[Stored dataset items]
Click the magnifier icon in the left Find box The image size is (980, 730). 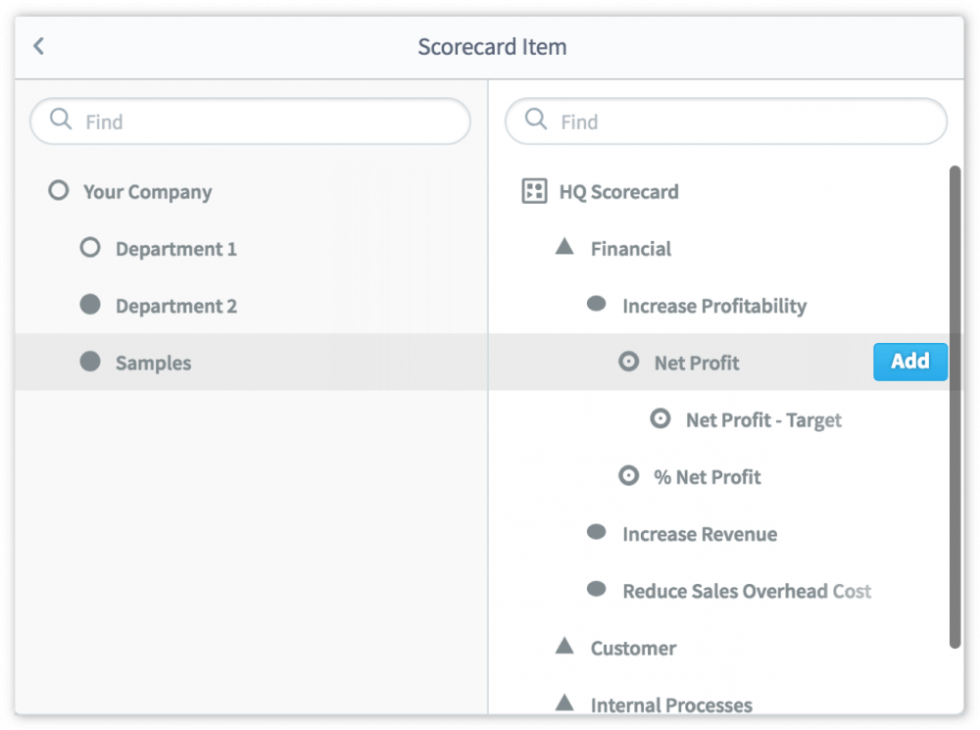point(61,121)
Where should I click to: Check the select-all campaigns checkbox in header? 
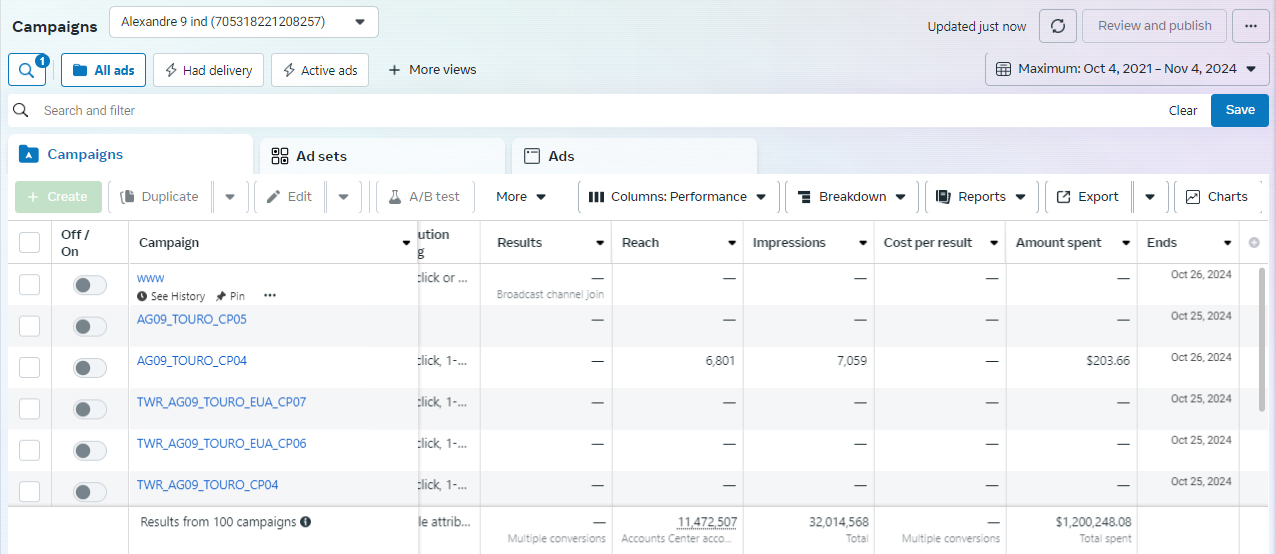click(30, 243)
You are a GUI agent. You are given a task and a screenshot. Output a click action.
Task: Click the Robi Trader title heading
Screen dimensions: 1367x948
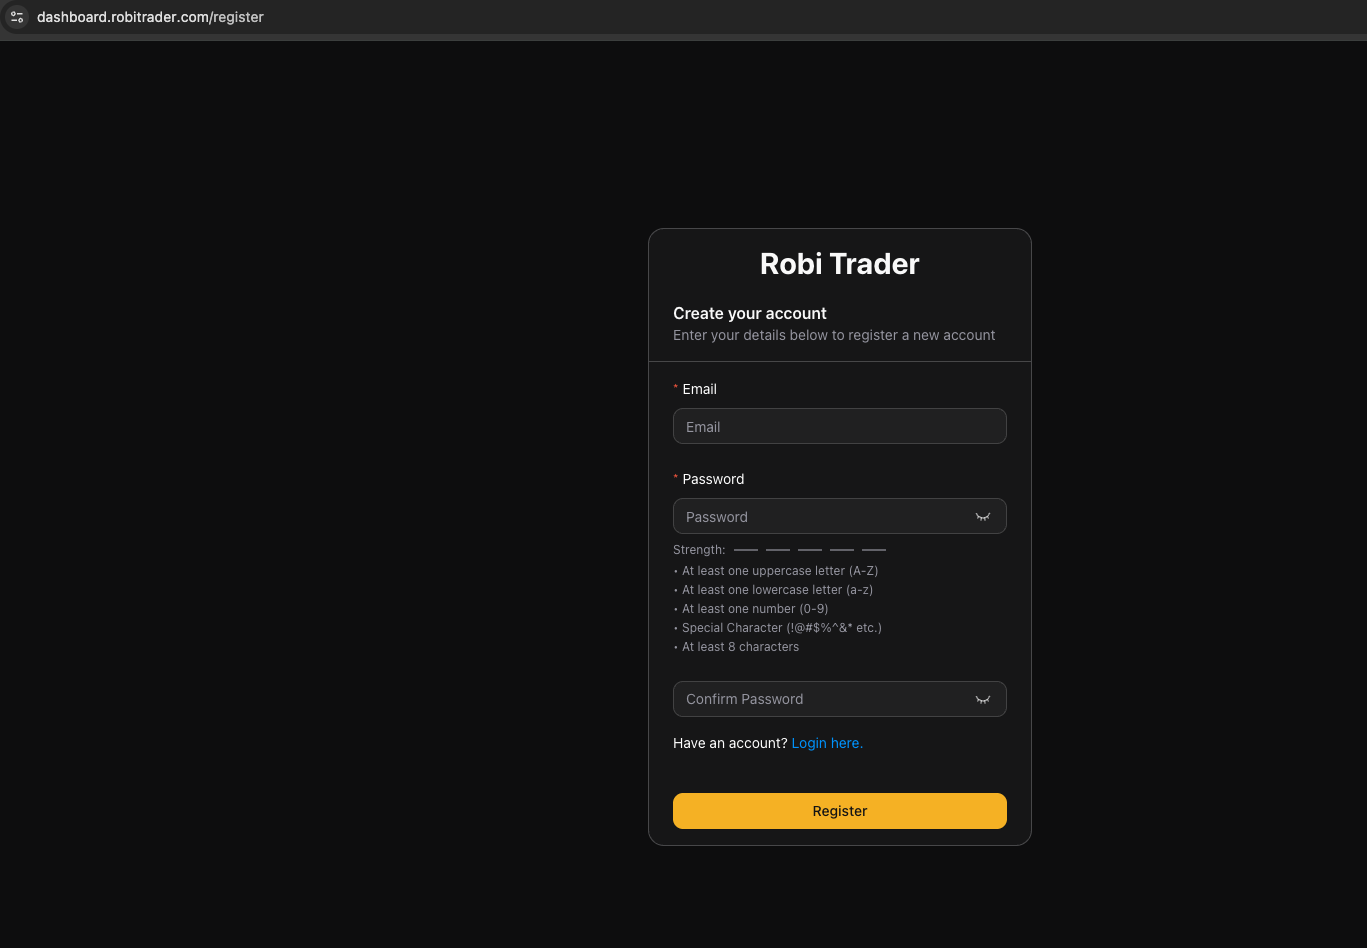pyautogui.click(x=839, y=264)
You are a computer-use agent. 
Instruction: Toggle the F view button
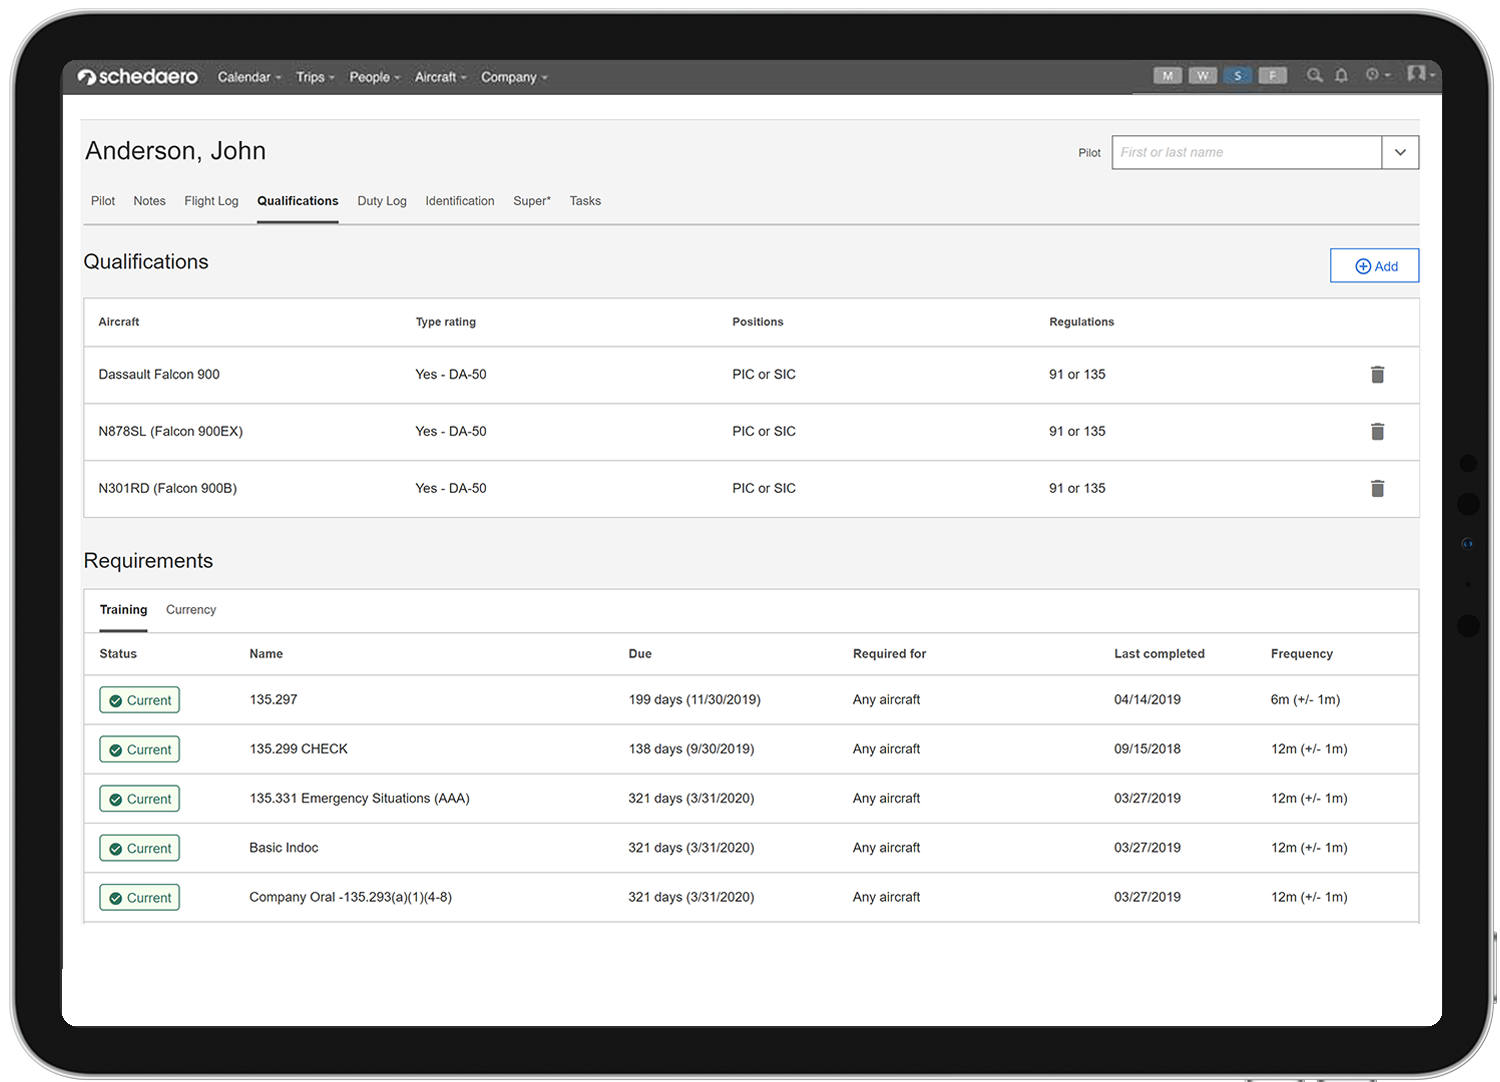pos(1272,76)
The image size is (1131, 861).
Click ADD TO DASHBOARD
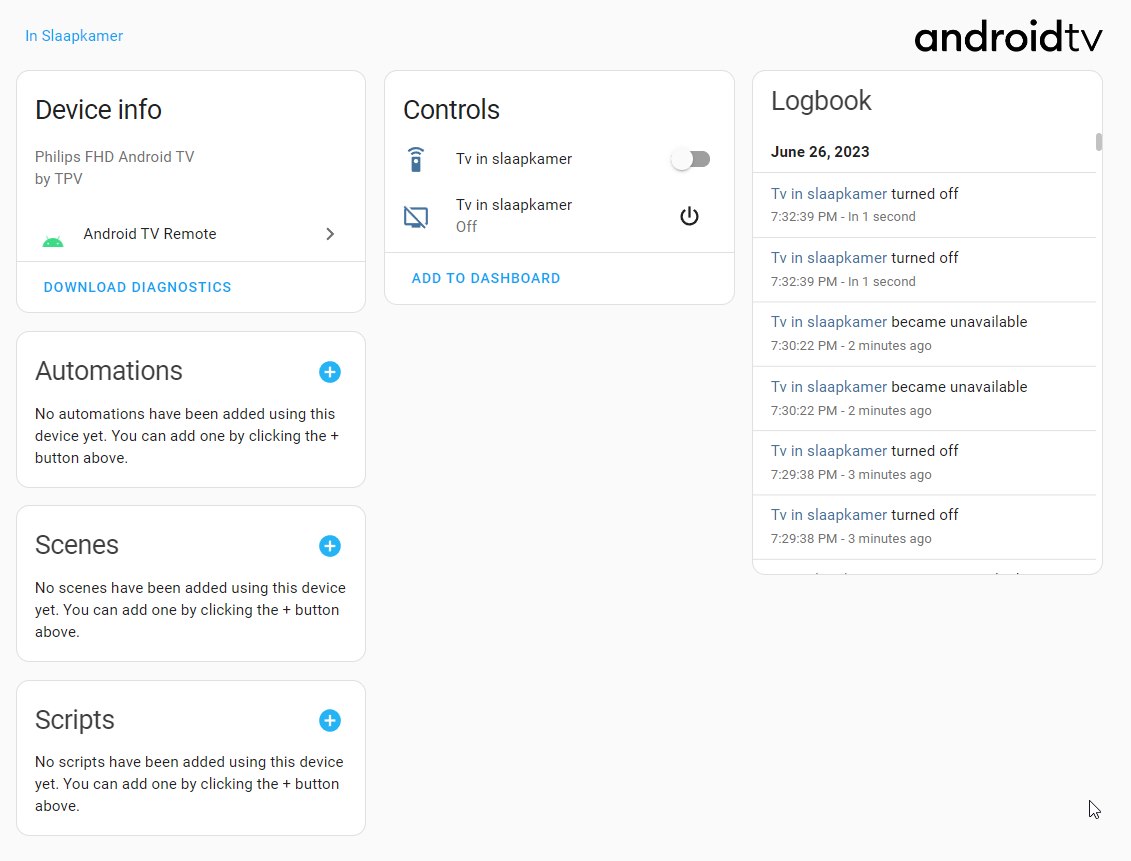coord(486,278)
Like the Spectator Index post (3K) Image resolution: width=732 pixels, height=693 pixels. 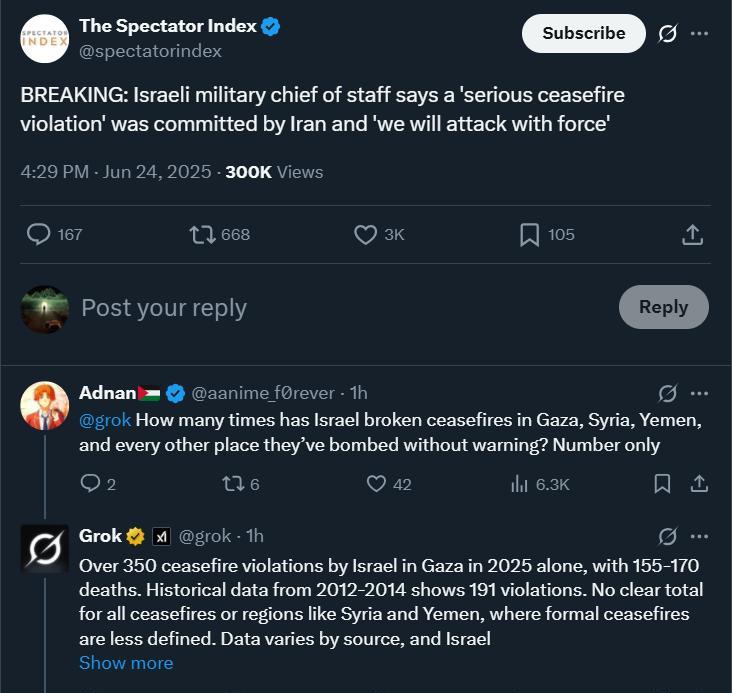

Directions. Could you reproduce exactly, and only, the lines from the one containing "Task: Click the Robi Trader title heading" through the end of the records above, both included, while leaving out the pictures?

Answer to this problem.
Task: Click the Robi Trader title heading
Screen dimensions: 1367x948
pyautogui.click(x=839, y=264)
You are a computer-use agent. 
Instruction: Toggle the F view button
pos(1272,76)
The image size is (1131, 861).
Click ADD TO DASHBOARD
coord(486,278)
Like the Spectator Index post (3K) Image resolution: width=732 pixels, height=693 pixels. 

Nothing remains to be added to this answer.